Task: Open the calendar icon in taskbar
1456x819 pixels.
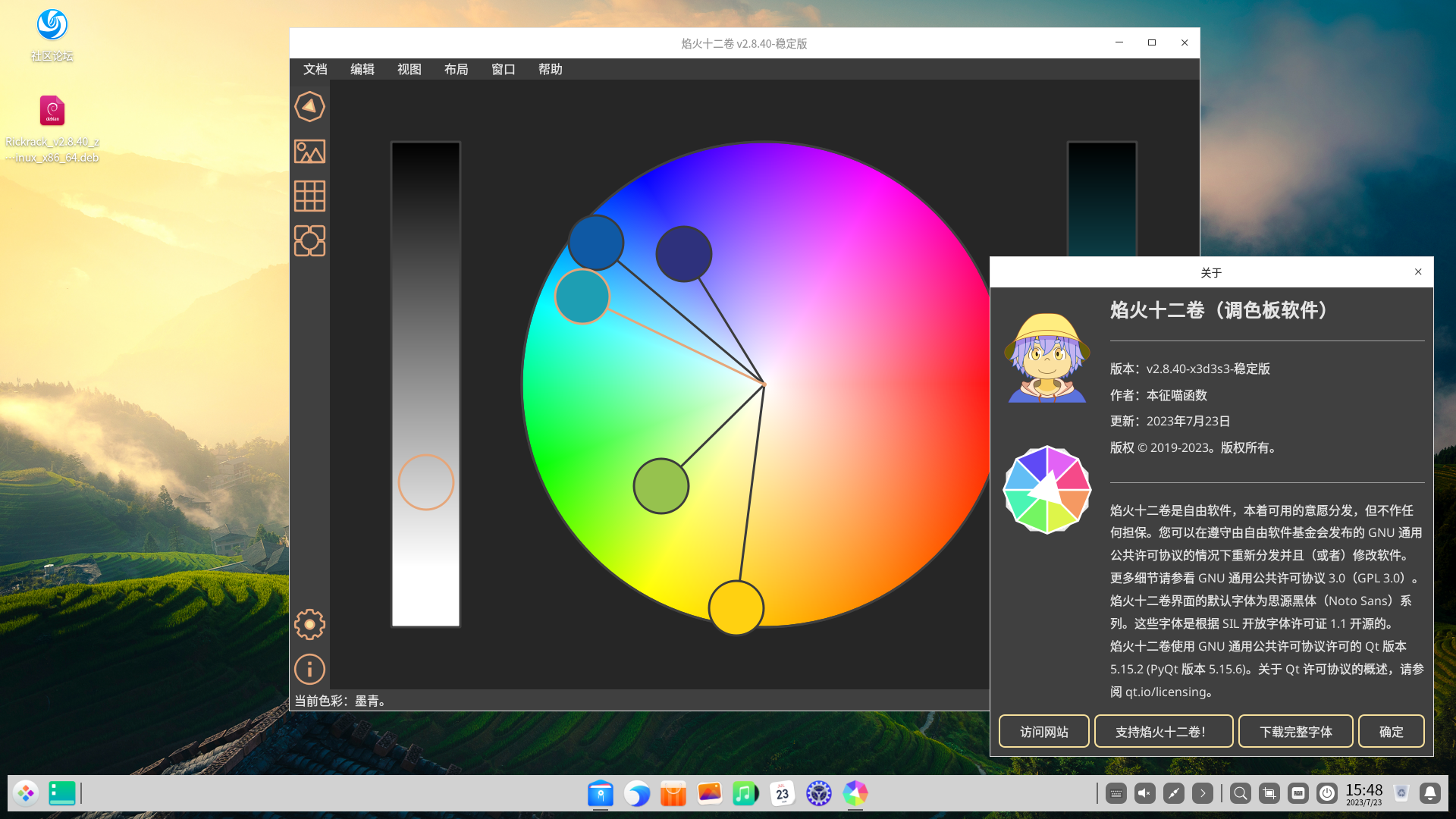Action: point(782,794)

=====

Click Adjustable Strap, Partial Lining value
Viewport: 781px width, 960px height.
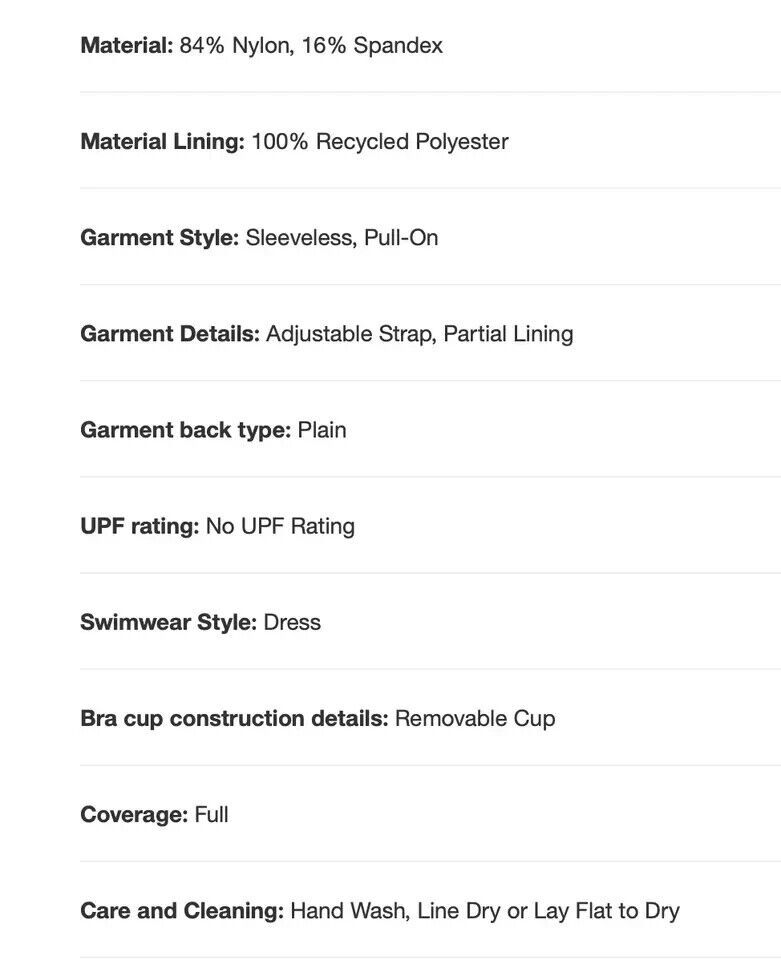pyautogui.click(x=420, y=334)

=====

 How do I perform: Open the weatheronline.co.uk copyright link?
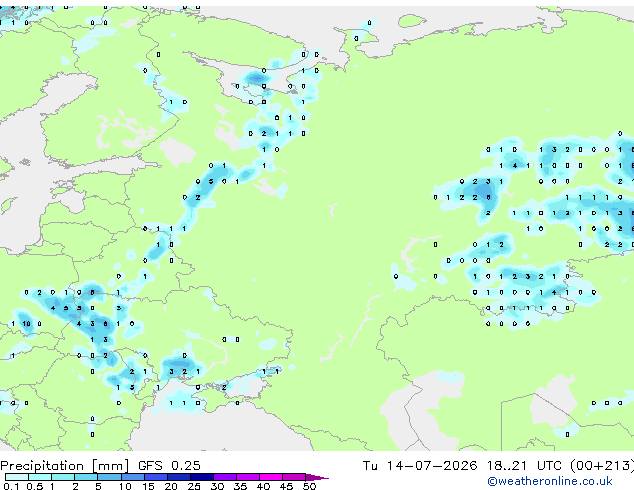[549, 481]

=====

Please reproduce the data between the lines holding "Task: Open the calendar icon in taskbar" and "Action: point(782,794)", inclusive, leaving out the pictures.

Task: Open the calendar icon in taskbar
1456x819 pixels.
Action: point(782,794)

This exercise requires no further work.